YOUR GOAL
Work through the records below and copy every line that includes "orange".

----------

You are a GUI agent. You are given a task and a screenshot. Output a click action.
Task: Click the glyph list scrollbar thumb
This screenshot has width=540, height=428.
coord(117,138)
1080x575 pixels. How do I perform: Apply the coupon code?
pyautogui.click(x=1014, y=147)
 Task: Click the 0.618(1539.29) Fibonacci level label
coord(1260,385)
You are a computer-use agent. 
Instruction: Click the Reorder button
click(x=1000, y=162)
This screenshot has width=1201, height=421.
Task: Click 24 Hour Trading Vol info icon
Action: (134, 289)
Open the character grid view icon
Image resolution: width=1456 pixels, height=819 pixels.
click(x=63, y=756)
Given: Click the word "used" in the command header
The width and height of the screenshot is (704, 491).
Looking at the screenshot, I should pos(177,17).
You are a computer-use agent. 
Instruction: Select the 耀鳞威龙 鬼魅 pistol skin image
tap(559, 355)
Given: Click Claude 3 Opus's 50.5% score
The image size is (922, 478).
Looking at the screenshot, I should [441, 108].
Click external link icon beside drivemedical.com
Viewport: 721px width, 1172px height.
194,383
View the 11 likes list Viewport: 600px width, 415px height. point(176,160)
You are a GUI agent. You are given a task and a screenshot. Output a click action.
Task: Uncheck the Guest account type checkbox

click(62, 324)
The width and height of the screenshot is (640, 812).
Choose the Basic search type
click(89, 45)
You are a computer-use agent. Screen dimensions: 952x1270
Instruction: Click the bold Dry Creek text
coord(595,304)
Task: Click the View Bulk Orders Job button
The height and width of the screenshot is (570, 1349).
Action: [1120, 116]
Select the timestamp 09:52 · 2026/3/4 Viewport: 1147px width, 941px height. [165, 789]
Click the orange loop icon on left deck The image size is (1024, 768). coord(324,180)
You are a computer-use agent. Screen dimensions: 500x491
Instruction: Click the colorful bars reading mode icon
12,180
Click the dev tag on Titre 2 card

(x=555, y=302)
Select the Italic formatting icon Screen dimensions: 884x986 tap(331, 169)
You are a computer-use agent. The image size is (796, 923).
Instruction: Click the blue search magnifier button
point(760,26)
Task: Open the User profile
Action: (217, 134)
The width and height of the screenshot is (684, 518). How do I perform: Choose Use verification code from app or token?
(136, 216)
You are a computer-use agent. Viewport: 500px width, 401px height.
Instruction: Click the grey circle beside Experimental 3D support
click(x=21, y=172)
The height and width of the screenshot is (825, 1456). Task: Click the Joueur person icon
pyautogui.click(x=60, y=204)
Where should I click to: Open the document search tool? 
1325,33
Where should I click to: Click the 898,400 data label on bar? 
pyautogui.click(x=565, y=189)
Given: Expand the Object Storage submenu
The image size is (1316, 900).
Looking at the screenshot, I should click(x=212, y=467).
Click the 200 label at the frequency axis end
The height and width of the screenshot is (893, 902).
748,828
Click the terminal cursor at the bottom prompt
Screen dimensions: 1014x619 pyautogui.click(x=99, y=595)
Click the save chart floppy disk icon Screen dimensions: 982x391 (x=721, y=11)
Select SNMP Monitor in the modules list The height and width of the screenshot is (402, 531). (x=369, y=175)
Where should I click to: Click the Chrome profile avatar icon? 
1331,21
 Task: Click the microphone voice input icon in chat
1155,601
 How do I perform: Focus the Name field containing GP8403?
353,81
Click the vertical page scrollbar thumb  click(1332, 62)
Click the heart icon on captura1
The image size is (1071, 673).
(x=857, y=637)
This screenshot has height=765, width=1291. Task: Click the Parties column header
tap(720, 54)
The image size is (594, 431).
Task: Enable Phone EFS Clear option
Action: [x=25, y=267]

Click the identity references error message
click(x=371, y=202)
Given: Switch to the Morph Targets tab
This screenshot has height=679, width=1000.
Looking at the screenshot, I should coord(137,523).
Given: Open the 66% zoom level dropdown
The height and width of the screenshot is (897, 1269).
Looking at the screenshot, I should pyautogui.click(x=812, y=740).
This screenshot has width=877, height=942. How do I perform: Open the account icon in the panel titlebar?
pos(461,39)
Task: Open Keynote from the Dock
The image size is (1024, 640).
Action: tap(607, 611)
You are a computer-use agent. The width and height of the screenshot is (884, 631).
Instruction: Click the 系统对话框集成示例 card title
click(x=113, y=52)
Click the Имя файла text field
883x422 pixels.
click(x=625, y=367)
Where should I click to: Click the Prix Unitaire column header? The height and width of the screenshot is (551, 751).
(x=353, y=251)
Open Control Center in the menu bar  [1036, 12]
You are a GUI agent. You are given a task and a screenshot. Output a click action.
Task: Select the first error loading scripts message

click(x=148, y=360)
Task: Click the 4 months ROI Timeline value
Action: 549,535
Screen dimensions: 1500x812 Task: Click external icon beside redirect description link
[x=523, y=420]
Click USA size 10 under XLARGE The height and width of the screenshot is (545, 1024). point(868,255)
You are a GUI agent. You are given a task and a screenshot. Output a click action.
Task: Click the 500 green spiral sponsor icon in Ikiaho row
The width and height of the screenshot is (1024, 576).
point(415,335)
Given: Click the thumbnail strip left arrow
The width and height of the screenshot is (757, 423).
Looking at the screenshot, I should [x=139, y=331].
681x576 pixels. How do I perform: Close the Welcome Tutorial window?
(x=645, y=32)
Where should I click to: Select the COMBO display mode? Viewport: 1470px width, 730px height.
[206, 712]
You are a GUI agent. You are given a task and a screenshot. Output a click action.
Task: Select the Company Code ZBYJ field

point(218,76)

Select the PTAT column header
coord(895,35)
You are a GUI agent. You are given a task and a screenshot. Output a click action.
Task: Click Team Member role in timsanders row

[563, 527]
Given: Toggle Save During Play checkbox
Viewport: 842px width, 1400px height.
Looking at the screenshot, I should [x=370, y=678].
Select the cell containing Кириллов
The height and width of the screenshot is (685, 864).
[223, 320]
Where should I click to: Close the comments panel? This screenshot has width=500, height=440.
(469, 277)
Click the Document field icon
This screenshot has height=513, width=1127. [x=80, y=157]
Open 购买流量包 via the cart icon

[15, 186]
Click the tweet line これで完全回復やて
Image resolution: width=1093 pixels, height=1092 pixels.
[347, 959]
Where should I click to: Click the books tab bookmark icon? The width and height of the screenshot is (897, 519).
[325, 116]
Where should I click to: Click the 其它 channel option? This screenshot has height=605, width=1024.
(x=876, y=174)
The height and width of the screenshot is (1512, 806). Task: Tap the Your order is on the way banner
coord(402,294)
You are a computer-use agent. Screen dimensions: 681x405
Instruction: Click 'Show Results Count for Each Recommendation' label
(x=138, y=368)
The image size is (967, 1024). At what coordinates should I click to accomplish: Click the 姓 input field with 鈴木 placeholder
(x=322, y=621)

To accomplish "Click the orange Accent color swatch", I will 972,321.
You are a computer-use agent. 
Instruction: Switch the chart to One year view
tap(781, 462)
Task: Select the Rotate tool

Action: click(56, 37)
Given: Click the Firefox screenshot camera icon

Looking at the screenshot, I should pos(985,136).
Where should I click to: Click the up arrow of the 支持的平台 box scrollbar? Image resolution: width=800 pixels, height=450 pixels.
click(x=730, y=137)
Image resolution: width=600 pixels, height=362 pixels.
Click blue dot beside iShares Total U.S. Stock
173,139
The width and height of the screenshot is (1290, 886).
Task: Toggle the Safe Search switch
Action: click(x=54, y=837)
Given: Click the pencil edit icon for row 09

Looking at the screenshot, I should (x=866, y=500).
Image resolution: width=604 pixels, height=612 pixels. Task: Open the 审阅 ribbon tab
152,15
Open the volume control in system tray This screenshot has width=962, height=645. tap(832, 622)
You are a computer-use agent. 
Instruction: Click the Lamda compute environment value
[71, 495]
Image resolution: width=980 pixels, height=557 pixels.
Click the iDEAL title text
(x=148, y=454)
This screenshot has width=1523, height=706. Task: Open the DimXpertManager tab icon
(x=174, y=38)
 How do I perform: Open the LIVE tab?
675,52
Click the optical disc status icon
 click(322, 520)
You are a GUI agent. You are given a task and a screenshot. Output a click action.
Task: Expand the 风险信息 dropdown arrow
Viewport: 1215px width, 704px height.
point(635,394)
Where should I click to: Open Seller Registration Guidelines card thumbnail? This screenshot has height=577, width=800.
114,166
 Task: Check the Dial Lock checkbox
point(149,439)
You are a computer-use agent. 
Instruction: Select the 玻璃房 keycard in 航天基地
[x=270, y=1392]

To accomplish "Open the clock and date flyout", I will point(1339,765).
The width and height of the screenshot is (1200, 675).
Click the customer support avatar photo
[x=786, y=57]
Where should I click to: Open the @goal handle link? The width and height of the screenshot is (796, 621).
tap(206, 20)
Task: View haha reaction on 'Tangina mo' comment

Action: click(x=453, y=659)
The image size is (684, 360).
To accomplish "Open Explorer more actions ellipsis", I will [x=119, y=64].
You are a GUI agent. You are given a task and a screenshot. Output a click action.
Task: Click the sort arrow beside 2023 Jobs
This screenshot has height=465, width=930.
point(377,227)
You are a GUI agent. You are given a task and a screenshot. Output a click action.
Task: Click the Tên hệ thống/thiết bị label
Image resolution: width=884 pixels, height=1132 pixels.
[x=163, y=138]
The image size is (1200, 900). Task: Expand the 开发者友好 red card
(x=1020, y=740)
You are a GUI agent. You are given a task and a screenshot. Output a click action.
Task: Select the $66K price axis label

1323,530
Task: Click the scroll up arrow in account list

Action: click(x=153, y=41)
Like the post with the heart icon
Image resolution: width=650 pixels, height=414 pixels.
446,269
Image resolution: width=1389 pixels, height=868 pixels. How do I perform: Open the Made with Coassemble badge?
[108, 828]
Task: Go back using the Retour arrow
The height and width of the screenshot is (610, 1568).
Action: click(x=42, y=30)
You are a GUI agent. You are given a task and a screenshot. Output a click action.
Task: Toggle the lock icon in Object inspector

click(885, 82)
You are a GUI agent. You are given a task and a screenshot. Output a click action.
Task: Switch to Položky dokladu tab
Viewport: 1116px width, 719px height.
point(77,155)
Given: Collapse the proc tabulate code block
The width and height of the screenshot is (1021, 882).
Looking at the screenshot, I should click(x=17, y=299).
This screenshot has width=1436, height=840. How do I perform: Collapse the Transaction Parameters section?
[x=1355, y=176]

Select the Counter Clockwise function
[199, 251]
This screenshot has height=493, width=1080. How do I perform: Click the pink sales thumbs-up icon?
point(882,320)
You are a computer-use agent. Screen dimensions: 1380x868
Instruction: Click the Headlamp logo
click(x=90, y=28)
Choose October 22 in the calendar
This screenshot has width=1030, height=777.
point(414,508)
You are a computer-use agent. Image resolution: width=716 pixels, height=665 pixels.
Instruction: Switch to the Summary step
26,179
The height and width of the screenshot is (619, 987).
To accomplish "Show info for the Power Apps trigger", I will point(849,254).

----------

SOLUTION
Click the orange loop icon on left deck The image size is (1024, 768). coord(324,180)
To accomplish "Click the orange Accent color swatch", I will 972,321.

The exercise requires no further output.